The overall correlation between maternal mental health and breastfeeding practices was not significant, contradicting previous findings in the international literature [1,2,3,4,5,6]. The results did show nuanced correlations between mental health and SES, with stress associated with a lower likelihood of fully breastfeeding among high income mothers. In addition, various demographic characteristics (mother age, infant age, and paternal education) were significantly correlated with breastfeeding practices. While there are mixed results on the relationship between various demographic characteristics and breastfeeding practices in the global literature, these findings are supported by other studies in LMICs showing that mothers are more likely to breastfeed exclusively if they have higher education levels and when their infants are younger [43, 44].

While maternal education was not significantly correlated with fully breastfeeding, there was a significant association with lower paternal education level. These results seem to contradict previous findings that higher paternal education levels are positively associated with breastfeeding [45, 46]. One possible explanation specific to the context of rural China is that more educated fathers are more likely to out-migrate for work than less educated fathers, leaving the mother and infant behind. Previous studies have shown that paternal support promotes exclusive breastfeeding [47, 48], so it is possible that less educated fathers are more likely to be at home and provide the support the mother needs to fully breastfeed.

This study has limitations. First, the study only looks at cross-sectional data and is therefore unable to draw conclusions on the directionality or causality of the relationship between mental health and breastfeeding outcomes. In addition, the original sample was powered to detect impacts of an intervention on infant hemoglobin, exclusive breastfeeding among infants under 6 months, and dietary diversity among infants older than 6 months; however, it was not powered to assess correlations between mental health and breastfeeding, and it is possible that our study is under-powered to detect these associations. Finally, our assessment of mental health problems was based on a self-report assessment of symptoms rather than a professional diagnosis. Due to stigma against reporting symptoms of mental illness in LMICs, it is possible that the prevalence of depression, anxiety and stress symptoms are underestimated among women in the sample.
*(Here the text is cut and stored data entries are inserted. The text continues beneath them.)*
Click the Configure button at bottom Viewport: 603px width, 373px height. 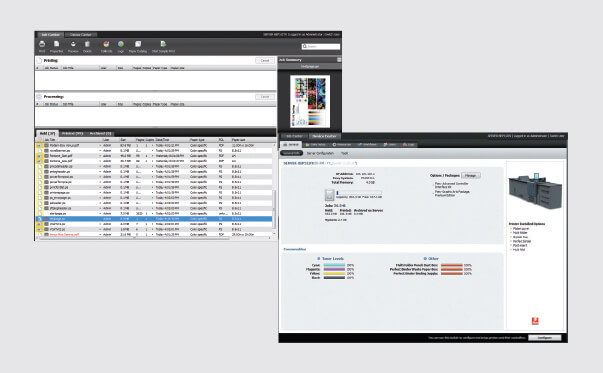(545, 338)
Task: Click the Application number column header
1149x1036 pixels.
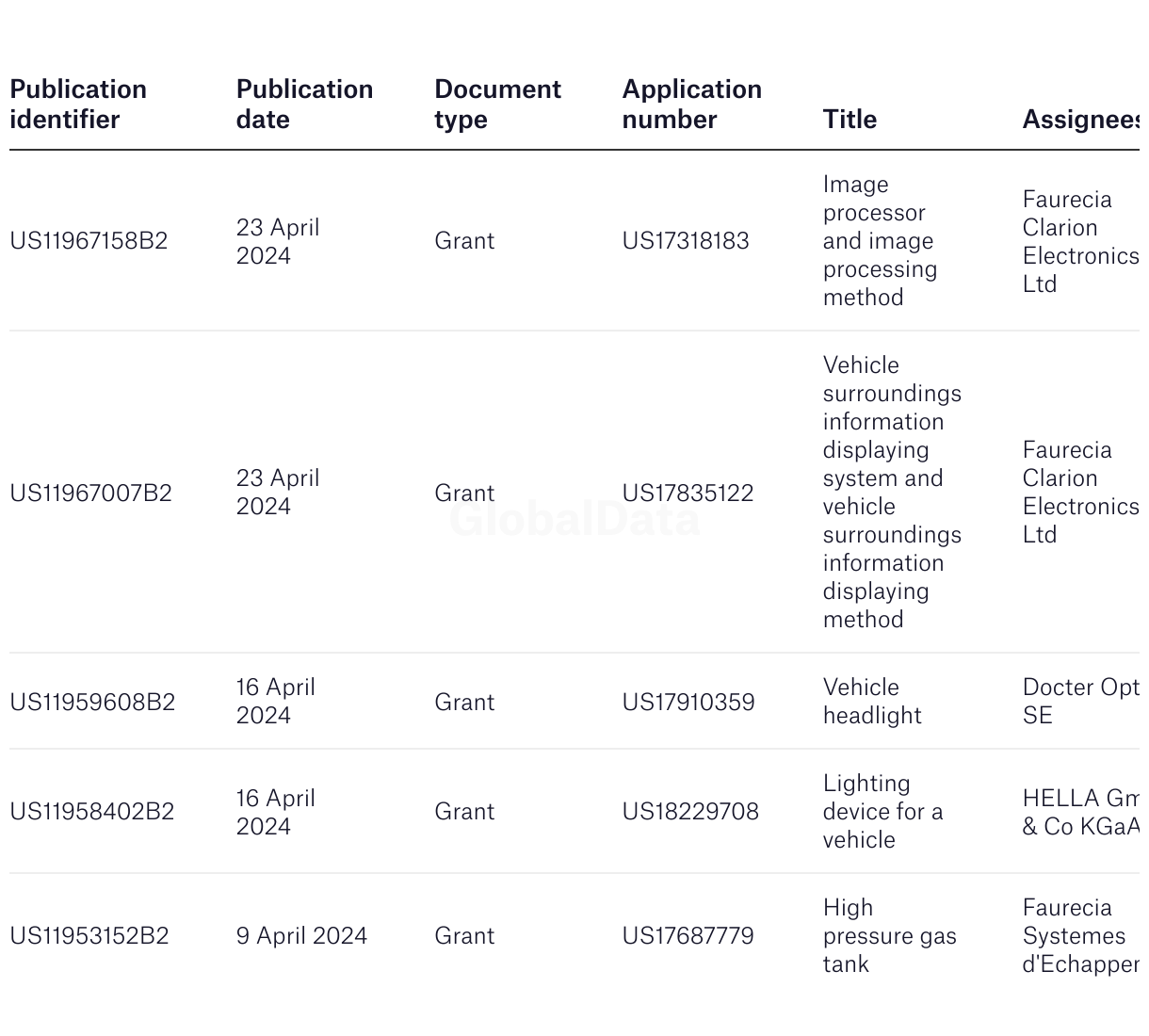Action: tap(692, 105)
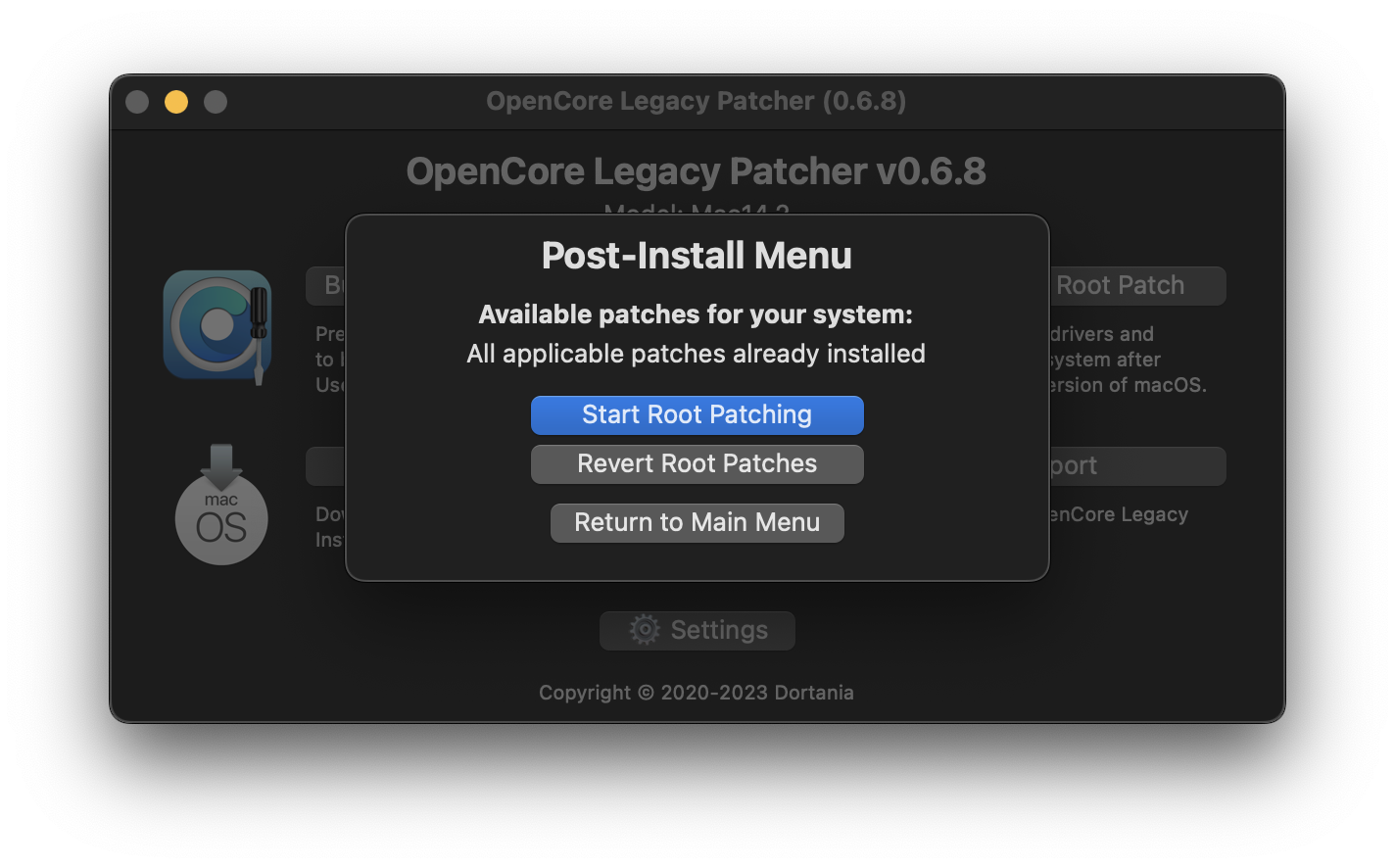Click the partly covered Build button beside OpenCore icon
The image size is (1395, 868).
coord(326,286)
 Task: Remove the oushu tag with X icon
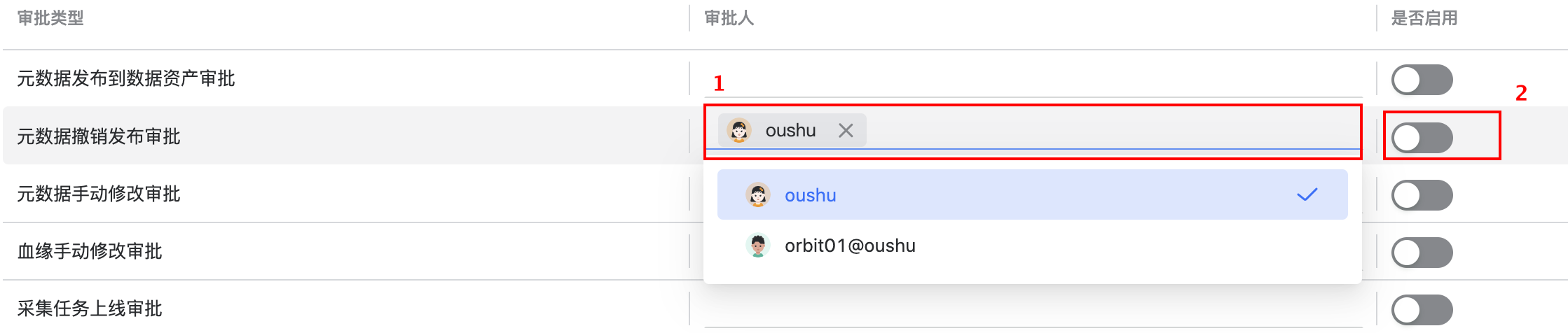click(846, 131)
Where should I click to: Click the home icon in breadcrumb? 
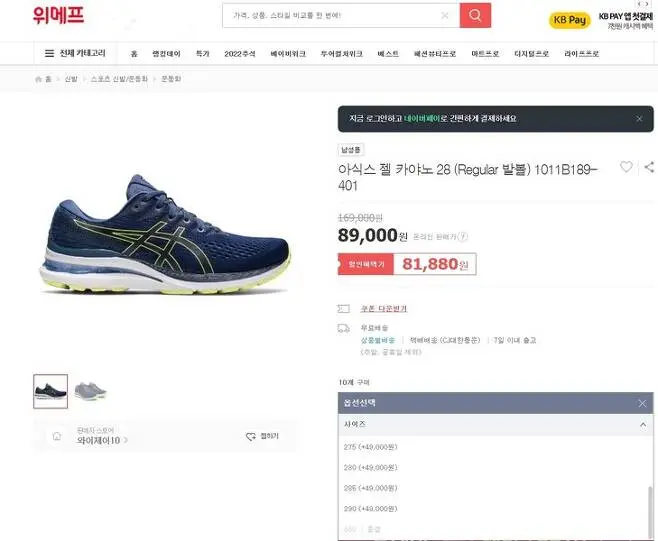tap(39, 79)
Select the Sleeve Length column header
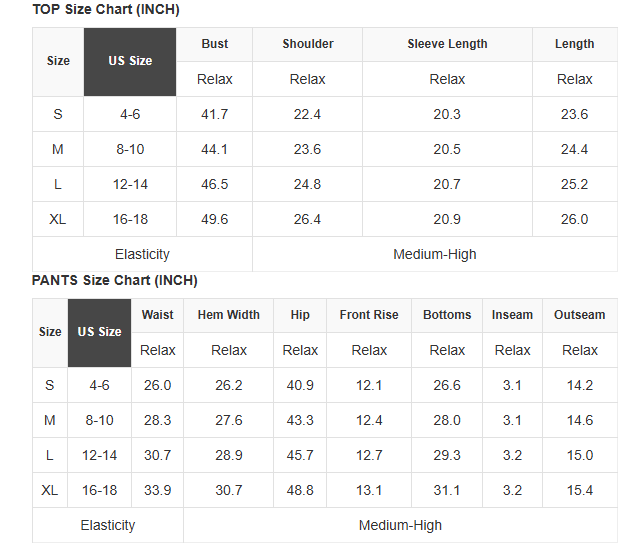Image resolution: width=644 pixels, height=558 pixels. pos(447,44)
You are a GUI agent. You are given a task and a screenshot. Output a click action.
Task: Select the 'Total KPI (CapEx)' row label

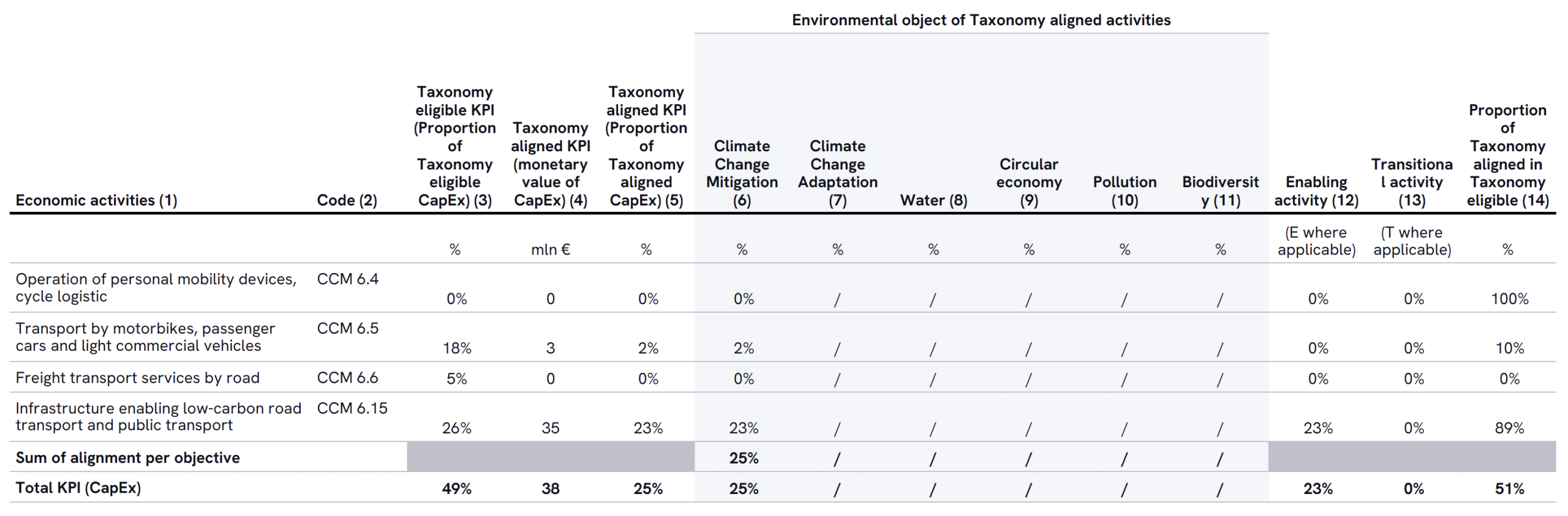78,488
This study also has many strengths. This research fills a gap in the literature surrounding the associations between maternal mental health and breastfeeding beliefs and practices, specifically in rural China. Additionally, this study includes a large sample of women with newborns aged 0–6 months, a population which very few studies have focused on. Future studies could include multiple survey waves to determine directionality or perform mediation or interaction analysis between maternal mental health and breastfeeding. Further research should also investigate why the relationship between maternal mental health and breastfeeding beliefs is not associated with breastfeeding practices in this population.

Conclusions

Given that only 38% of sample mothers were exclusively breastfeeding their infants under the age of the 6 months, this field of study requires more attention from policymakers and researchers. Symptoms of maternal mental health problems are significantly associated with breastfeeding attitude and self-efficacy yet are not associated with breastfeeding practices. Maternal educational level and infant age may play a role in the association of maternal mental health problems and mother’s breastfeeding practices. Interventions to improve breastfeeding outcomes in rural China should target women in these vulnerable groups and use a multi-dimensional approach to further address the complexities of breastfeeding.